*DATA FOR THIS TASK*.
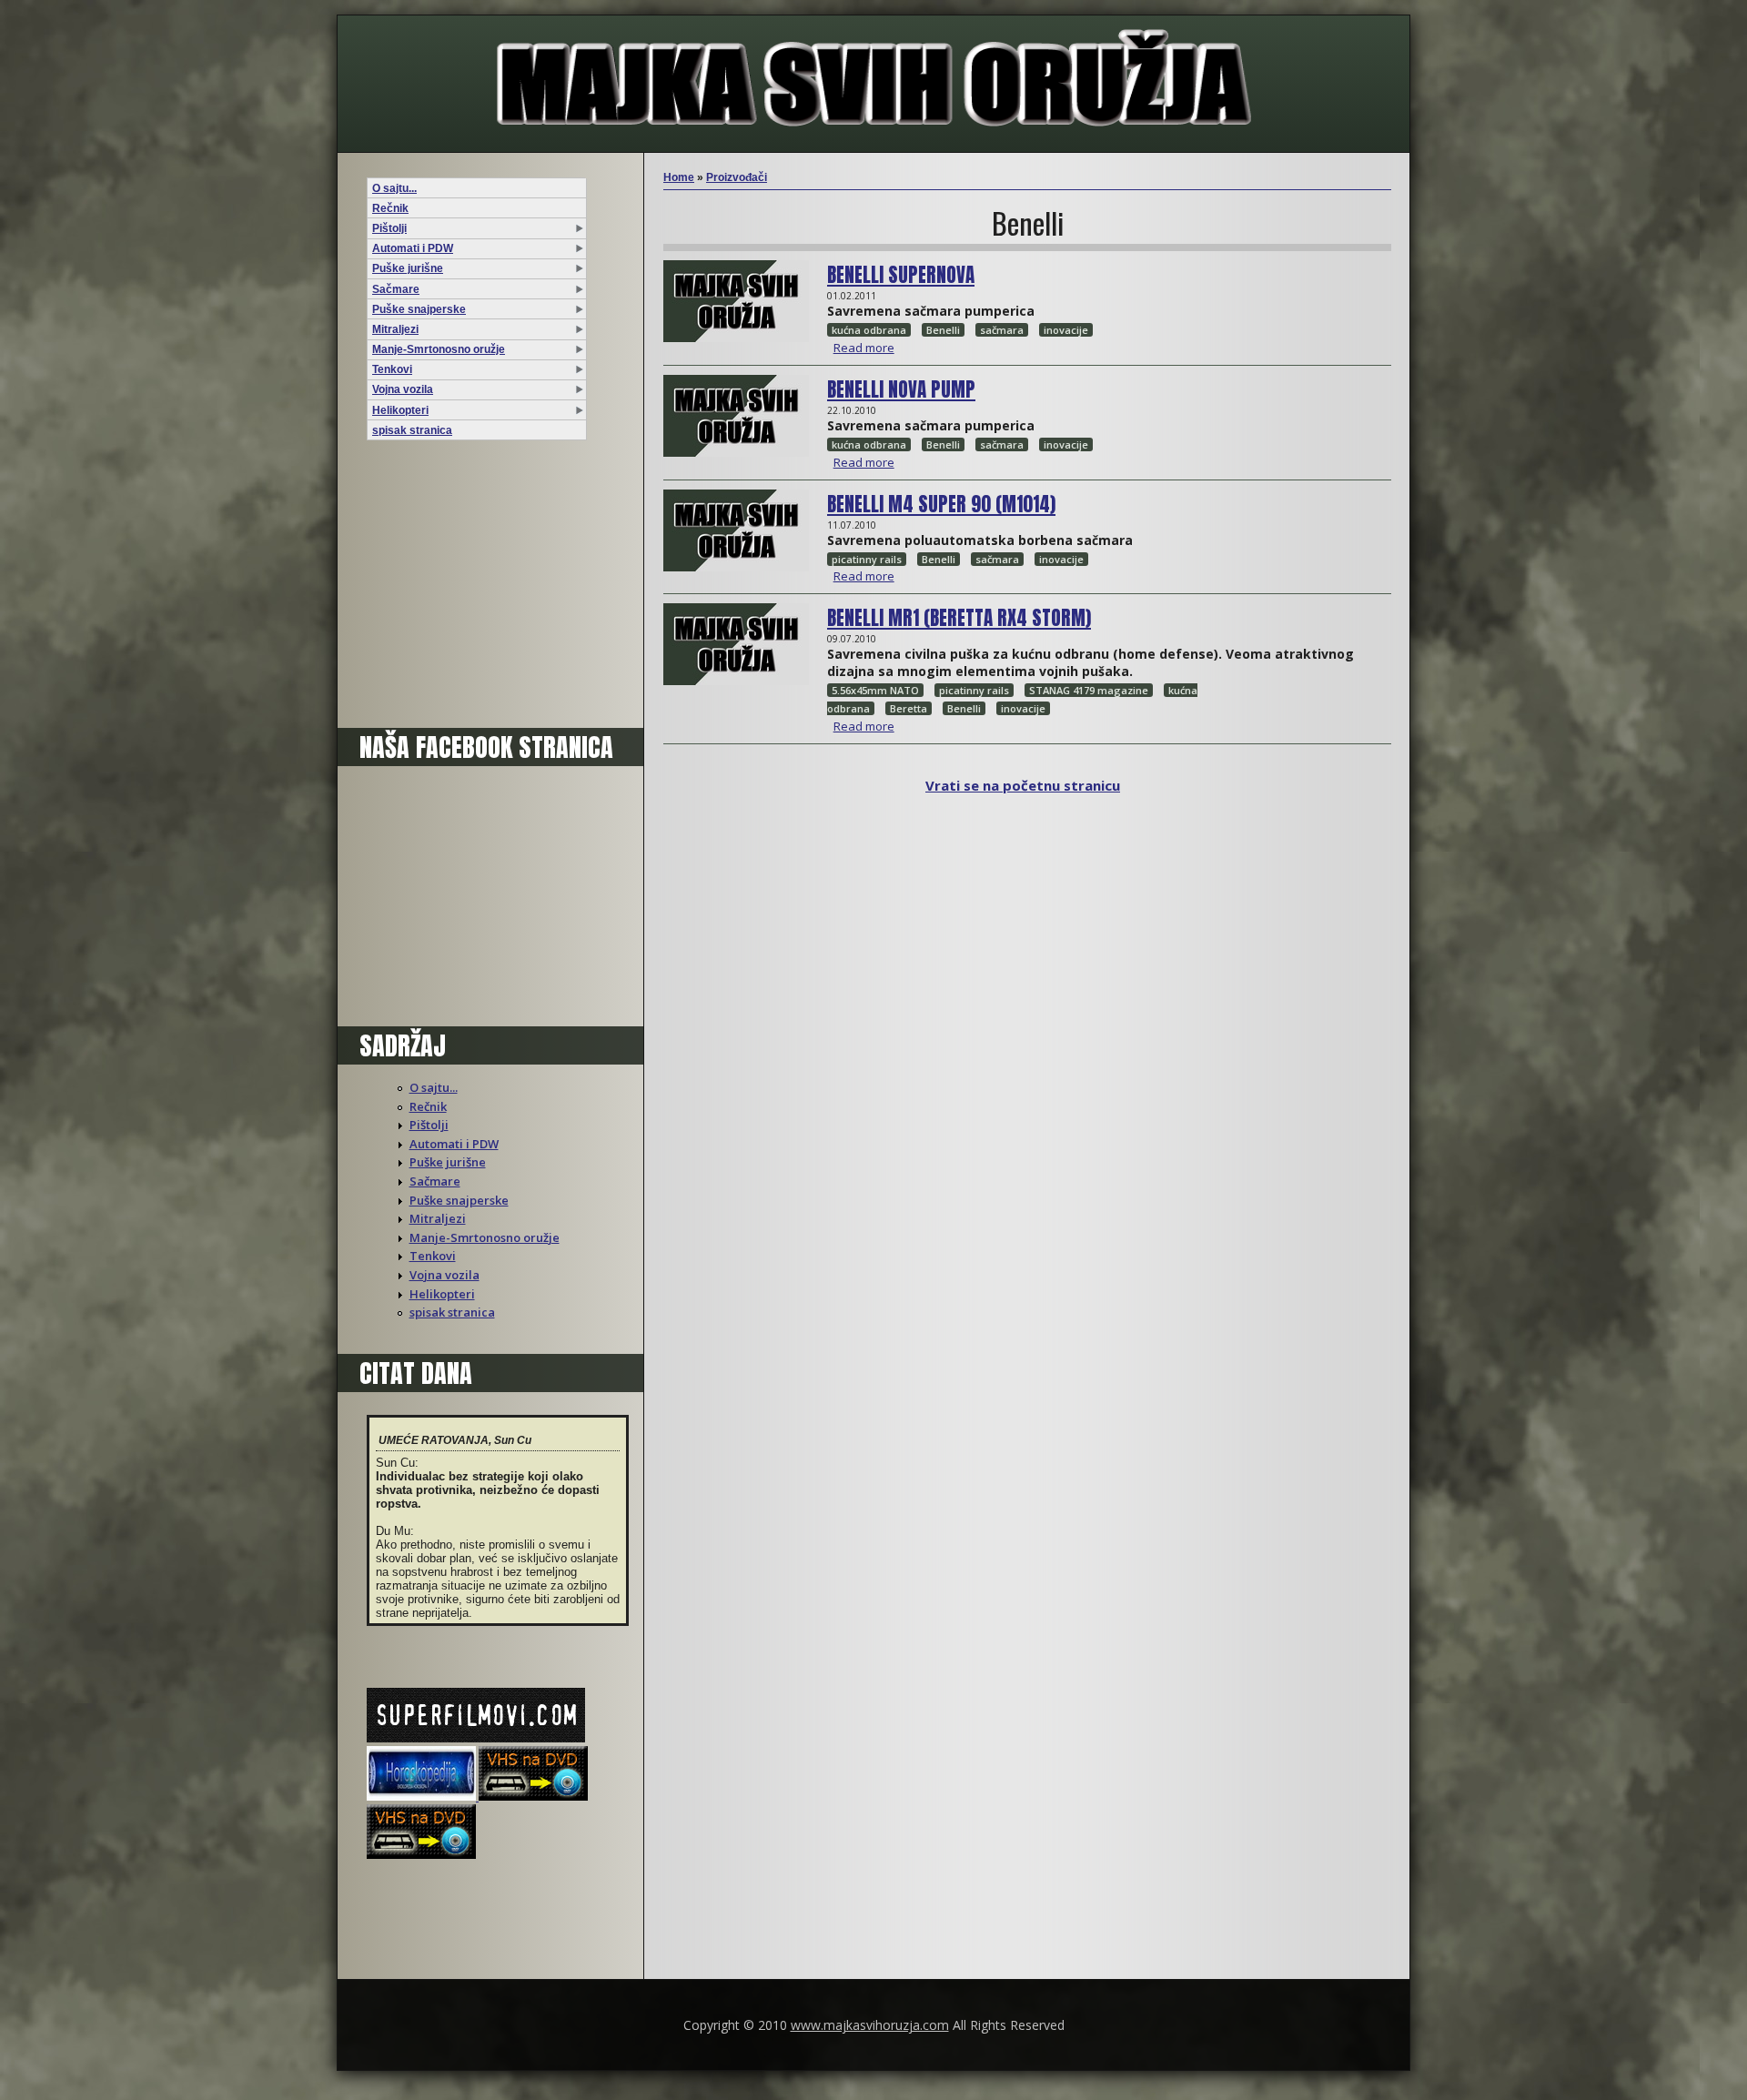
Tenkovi (392, 369)
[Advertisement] (480, 588)
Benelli (943, 330)
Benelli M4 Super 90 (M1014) (941, 504)
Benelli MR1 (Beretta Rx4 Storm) (959, 617)
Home (678, 177)
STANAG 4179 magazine (1088, 690)
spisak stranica (412, 430)
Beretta (908, 708)
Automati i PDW (412, 248)
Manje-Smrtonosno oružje (438, 349)
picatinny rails (867, 559)
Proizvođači (736, 177)
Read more (863, 347)
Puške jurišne (407, 268)
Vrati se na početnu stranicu (1022, 785)
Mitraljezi (395, 329)
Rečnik (390, 208)
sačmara (1002, 330)
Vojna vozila (402, 389)
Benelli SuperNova (900, 274)
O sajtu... (394, 188)
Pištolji (389, 228)
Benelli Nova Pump (901, 389)
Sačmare (395, 289)
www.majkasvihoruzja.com (870, 2025)
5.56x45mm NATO (875, 690)
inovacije (1066, 330)
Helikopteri (400, 410)
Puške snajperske (419, 309)
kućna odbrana (869, 330)
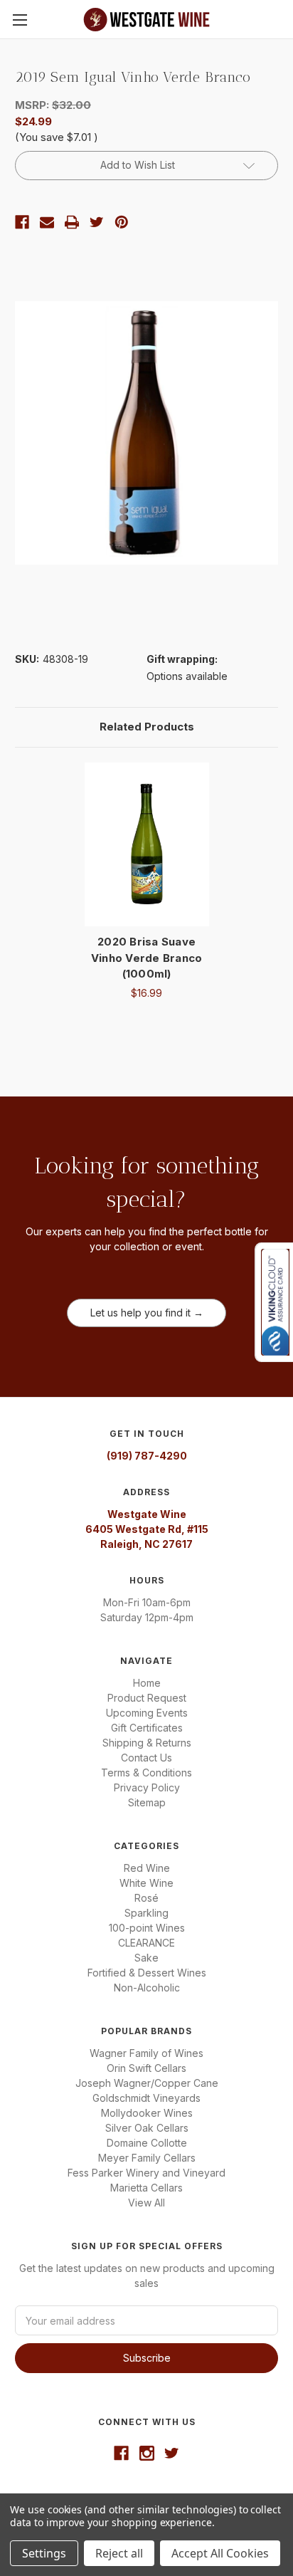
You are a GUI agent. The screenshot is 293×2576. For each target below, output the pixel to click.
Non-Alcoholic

*WHAT THE TASK REQUIRES*. Repeat each record exactly, with the pictures left out.

*WRITTEN RESPONSE*.
Tenkovi (392, 369)
[Advertisement] (480, 588)
Benelli (943, 330)
Benelli M4 Super 90 (M1014) (941, 504)
Benelli MR1 (Beretta Rx4 Storm) (959, 617)
Home (678, 177)
STANAG 4179 magazine (1088, 690)
spisak stranica (412, 430)
Beretta (908, 708)
Automati i PDW (412, 248)
Manje-Smrtonosno oružje (438, 349)
picatinny rails (867, 559)
Proizvođači (736, 177)
Read more (863, 347)
Puške jurišne (407, 268)
Vrati se na početnu stranicu (1022, 785)
Mitraljezi (395, 329)
Rečnik (390, 208)
sačmara (1002, 330)
Vojna vozila (402, 389)
Benelli SuperNova (900, 274)
O sajtu... (394, 188)
Pištolji (389, 228)
Benelli Nova Pump (901, 389)
Sačmare (395, 289)
www.majkasvihoruzja.com (870, 2025)
5.56x45mm NATO (875, 690)
inovacije (1066, 330)
Helikopteri (400, 410)
Puške snajperske (419, 309)
kućna odbrana (869, 330)
You are a GUI agent. The screenshot is 293×2576. For each target below, output the pixel to click.
Non-Alcoholic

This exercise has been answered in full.